GIVEN ENTRIES ::
::::::::
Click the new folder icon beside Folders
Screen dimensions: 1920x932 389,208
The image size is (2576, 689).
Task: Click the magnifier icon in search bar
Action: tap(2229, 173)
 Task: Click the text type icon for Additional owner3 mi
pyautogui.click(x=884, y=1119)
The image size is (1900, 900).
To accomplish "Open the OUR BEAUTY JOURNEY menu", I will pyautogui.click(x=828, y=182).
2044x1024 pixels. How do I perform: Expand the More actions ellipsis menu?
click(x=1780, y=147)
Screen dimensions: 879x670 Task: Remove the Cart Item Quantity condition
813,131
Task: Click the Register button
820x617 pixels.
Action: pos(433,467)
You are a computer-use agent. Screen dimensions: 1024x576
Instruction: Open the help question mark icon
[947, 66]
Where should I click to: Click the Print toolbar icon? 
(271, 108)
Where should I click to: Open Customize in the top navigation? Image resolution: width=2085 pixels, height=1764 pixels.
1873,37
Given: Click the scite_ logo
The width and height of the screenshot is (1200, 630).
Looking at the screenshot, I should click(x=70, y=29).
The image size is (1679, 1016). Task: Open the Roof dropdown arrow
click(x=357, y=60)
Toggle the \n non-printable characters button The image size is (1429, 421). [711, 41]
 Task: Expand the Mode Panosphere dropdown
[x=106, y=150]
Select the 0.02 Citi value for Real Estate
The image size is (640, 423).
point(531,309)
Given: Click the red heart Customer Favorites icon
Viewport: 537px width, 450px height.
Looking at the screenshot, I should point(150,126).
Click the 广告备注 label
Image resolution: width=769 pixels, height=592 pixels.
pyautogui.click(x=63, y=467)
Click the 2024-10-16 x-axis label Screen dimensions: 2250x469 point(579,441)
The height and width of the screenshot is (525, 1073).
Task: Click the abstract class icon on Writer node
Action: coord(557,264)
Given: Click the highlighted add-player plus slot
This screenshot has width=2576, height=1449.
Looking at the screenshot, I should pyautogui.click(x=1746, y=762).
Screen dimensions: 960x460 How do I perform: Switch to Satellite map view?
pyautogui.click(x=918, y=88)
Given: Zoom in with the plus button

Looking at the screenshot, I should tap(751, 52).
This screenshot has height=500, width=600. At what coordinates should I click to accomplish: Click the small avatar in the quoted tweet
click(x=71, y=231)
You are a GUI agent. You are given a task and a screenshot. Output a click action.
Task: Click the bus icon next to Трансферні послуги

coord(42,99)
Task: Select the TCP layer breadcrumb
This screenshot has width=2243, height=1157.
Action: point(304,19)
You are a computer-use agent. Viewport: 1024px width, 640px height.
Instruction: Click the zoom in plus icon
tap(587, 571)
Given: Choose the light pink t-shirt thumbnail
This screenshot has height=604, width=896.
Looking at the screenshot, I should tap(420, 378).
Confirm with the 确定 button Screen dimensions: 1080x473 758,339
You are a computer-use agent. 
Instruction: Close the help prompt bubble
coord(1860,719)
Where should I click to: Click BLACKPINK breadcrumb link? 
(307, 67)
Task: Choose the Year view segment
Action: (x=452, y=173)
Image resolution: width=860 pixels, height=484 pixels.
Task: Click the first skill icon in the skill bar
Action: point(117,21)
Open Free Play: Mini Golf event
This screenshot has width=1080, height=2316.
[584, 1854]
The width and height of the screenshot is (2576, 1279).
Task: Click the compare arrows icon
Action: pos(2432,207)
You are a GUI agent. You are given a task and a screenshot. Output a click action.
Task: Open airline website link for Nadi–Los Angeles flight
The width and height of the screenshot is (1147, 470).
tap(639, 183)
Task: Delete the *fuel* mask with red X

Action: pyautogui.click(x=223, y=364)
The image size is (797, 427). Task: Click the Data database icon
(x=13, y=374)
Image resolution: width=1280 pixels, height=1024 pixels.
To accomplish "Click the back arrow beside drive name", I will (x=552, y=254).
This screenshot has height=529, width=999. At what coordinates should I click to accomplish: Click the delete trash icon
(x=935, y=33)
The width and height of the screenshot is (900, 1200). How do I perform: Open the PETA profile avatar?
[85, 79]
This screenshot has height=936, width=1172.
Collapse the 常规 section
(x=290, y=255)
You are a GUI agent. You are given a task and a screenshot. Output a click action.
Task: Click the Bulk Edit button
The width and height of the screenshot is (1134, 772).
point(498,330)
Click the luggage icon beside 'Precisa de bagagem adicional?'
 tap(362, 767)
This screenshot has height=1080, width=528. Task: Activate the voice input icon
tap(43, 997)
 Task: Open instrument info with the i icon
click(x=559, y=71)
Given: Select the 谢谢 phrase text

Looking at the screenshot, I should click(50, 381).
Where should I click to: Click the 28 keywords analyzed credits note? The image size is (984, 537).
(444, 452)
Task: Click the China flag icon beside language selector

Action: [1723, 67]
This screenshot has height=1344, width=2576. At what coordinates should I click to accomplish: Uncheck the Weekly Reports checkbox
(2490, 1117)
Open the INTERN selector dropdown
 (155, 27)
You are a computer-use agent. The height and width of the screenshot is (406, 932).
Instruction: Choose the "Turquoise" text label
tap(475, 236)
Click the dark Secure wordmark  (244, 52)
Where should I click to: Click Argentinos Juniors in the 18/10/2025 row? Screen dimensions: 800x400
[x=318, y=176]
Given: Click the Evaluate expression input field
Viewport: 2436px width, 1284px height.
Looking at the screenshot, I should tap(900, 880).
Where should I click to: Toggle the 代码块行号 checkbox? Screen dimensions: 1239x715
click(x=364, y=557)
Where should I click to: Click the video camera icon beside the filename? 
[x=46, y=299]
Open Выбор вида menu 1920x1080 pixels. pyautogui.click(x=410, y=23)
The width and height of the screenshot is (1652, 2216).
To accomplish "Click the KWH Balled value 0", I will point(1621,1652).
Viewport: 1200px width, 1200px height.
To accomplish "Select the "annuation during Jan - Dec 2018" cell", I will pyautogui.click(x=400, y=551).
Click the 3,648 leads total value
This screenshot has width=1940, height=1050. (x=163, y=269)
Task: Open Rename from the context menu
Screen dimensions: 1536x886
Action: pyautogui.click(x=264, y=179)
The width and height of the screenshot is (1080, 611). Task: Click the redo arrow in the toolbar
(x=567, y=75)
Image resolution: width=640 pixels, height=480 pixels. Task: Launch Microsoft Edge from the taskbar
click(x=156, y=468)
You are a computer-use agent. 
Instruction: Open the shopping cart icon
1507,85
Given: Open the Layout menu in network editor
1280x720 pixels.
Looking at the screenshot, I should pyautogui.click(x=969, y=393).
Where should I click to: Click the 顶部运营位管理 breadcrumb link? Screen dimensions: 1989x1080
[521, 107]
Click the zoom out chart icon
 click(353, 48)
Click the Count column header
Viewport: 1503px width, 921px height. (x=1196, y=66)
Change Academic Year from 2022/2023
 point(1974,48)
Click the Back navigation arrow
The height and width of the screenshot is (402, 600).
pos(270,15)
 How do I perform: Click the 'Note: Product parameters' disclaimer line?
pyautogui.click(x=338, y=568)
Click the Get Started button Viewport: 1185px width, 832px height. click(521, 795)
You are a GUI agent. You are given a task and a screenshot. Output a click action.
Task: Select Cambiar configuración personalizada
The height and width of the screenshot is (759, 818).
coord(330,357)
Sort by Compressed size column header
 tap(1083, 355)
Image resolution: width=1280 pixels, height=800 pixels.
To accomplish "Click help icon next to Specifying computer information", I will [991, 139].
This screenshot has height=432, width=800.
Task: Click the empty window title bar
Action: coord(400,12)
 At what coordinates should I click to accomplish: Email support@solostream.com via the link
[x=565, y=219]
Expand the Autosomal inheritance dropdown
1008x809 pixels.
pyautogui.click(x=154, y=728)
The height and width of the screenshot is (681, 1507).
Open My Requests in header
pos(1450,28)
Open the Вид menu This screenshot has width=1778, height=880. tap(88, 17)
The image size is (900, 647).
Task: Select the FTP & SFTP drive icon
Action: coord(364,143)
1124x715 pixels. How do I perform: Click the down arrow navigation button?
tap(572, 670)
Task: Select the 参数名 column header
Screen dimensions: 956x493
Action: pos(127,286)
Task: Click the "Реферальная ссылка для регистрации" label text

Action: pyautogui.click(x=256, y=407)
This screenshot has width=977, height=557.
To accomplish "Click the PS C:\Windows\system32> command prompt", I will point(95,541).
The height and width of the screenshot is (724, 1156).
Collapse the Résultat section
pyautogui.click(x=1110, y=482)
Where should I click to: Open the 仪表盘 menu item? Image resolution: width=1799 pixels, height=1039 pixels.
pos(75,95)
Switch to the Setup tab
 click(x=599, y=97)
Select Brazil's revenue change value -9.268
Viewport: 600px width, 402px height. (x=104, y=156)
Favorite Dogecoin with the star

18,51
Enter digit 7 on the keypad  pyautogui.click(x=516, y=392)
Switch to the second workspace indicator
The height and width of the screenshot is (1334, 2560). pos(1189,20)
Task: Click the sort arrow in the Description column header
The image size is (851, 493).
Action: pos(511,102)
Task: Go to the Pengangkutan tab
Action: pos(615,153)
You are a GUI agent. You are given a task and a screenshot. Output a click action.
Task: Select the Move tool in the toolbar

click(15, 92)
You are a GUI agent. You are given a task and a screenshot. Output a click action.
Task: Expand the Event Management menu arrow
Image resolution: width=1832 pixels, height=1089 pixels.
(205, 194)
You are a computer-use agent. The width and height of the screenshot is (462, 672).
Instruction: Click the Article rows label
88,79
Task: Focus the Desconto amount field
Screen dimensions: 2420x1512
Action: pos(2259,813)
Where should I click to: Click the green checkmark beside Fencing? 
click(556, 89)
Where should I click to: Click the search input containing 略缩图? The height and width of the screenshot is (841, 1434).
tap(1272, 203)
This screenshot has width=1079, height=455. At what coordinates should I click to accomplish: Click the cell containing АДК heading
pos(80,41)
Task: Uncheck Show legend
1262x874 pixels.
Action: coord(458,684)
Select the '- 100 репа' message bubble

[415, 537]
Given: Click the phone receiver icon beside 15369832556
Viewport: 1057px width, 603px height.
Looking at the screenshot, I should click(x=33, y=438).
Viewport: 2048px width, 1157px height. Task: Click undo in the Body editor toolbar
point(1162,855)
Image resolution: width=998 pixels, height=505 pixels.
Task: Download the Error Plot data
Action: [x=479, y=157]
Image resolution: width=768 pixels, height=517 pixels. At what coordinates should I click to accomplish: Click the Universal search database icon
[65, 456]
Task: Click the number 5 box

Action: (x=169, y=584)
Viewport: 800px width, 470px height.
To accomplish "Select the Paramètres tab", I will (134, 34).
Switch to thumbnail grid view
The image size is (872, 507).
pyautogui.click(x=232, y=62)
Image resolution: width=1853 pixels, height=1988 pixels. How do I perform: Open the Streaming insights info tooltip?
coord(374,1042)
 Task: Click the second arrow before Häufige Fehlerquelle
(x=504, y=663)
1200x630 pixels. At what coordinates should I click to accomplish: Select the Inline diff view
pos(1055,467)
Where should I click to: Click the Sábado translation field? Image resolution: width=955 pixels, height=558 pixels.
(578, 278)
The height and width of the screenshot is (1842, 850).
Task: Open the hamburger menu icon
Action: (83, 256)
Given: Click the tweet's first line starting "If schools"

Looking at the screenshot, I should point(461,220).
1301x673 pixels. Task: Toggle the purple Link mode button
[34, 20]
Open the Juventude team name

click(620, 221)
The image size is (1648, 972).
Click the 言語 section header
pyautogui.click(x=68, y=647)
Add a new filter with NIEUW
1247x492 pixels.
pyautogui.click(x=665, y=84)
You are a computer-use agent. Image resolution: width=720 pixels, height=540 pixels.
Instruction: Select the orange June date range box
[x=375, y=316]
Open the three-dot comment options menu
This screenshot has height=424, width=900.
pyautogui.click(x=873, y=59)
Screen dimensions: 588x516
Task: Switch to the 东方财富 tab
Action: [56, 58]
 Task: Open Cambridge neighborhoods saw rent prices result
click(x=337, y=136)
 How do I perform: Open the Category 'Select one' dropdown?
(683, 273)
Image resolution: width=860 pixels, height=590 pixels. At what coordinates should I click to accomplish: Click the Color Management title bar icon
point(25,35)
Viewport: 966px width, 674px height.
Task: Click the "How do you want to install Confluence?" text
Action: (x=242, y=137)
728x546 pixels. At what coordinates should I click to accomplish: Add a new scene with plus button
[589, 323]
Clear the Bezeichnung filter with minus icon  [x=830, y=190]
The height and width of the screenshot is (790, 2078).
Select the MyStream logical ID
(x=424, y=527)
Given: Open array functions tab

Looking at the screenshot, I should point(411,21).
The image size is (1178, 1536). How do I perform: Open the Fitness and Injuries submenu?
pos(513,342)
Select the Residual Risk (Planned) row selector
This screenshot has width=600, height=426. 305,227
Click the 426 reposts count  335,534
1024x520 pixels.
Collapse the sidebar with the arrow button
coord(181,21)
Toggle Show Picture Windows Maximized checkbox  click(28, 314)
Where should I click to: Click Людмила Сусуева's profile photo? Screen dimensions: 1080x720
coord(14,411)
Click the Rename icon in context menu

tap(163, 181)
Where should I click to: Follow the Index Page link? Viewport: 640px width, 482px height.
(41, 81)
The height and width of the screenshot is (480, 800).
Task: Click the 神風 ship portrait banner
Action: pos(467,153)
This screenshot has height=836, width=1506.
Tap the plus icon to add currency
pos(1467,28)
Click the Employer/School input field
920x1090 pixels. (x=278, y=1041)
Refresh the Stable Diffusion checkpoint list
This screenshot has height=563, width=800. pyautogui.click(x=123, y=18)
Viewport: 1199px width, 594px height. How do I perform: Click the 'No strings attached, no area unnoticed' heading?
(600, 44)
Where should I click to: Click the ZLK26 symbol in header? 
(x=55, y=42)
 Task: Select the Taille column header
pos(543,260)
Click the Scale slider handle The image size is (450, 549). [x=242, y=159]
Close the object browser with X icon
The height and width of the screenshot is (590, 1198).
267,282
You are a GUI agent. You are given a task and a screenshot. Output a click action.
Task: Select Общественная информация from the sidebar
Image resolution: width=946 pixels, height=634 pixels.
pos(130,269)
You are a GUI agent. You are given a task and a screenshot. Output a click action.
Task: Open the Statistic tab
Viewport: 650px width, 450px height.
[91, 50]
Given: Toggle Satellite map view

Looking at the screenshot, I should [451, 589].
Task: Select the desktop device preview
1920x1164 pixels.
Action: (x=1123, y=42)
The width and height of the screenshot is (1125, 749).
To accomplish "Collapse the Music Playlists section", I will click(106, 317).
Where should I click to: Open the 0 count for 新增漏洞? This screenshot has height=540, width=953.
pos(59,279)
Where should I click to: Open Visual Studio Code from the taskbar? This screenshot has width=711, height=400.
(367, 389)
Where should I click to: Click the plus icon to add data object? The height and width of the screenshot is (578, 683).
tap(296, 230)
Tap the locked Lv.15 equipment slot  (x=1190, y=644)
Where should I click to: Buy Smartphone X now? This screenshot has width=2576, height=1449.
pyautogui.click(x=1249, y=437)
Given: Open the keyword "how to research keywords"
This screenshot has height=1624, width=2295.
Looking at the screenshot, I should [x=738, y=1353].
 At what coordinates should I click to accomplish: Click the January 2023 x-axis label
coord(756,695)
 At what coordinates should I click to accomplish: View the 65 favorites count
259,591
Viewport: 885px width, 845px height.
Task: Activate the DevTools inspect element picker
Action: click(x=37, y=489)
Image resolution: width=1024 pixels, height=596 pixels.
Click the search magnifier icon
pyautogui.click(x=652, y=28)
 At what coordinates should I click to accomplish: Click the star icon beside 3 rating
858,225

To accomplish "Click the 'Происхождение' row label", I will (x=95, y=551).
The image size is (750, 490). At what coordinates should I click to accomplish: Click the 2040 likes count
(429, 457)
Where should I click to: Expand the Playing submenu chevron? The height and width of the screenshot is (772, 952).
::::::::
TO BE DONE :: Swap "Register" for "Sign Up" in the stretch of the material from its start through the line containing "point(531,309)", and reproduce that stretch with everything else unchanged.

CORRECT RESULT ::
Click the new folder icon beside Folders
Screen dimensions: 1920x932 389,208
The image size is (2576, 689).
Task: Click the magnifier icon in search bar
Action: tap(2229, 173)
 Task: Click the text type icon for Additional owner3 mi
pyautogui.click(x=884, y=1119)
The image size is (1900, 900).
To accomplish "Open the OUR BEAUTY JOURNEY menu", I will pyautogui.click(x=828, y=182).
2044x1024 pixels. How do I perform: Expand the More actions ellipsis menu?
click(x=1780, y=147)
Screen dimensions: 879x670 Task: Remove the Cart Item Quantity condition
813,131
Task: Click the Sign Up button
820x617 pixels.
Action: pos(433,467)
You are a computer-use agent. Screen dimensions: 1024x576
Instruction: Open the help question mark icon
[947, 66]
Where should I click to: Click the Print toolbar icon? 
(271, 108)
Where should I click to: Open Customize in the top navigation? Image resolution: width=2085 pixels, height=1764 pixels.
1873,37
Given: Click the scite_ logo
The width and height of the screenshot is (1200, 630).
Looking at the screenshot, I should click(x=70, y=29).
The image size is (1679, 1016). Task: Open the Roof dropdown arrow
click(x=357, y=60)
Toggle the \n non-printable characters button The image size is (1429, 421). [711, 41]
 Task: Expand the Mode Panosphere dropdown
[x=106, y=150]
Select the 0.02 Citi value for Real Estate
The image size is (640, 423).
point(531,309)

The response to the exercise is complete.